**Work to be completed:**
Would you output the entries below only from the line containing "You are a GUI" through the line containing "Task: Select the Nov '25 axis tick label", exactly as they stand and with both ends included?

**Data to use:**
---

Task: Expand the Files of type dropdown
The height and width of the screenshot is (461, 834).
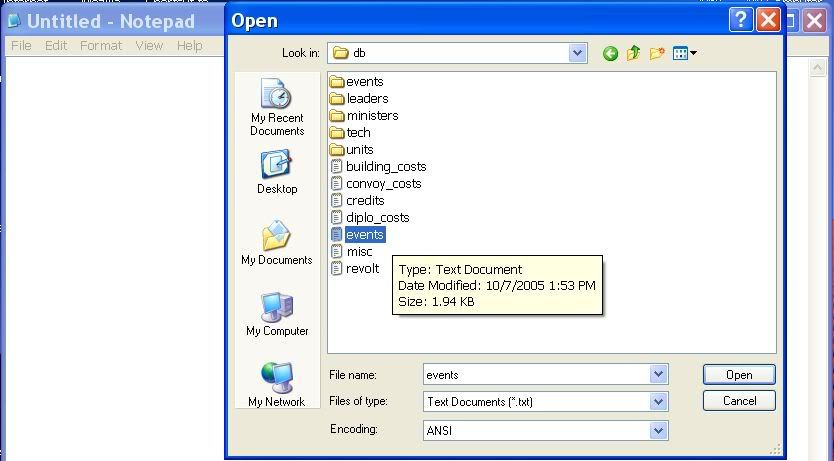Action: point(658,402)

---

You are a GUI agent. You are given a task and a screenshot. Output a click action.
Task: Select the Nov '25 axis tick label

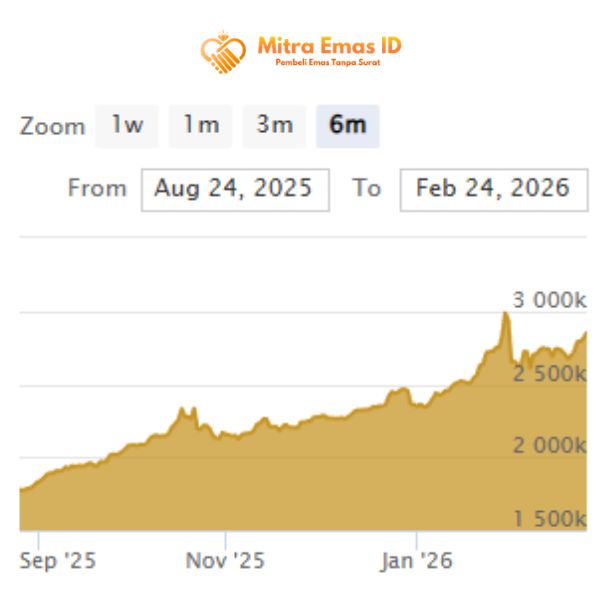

---

**Completed task:**
You are a GUI agent. You are given a task and a screenshot. Output a click action.
Task: Select the Nov '25 axis tick label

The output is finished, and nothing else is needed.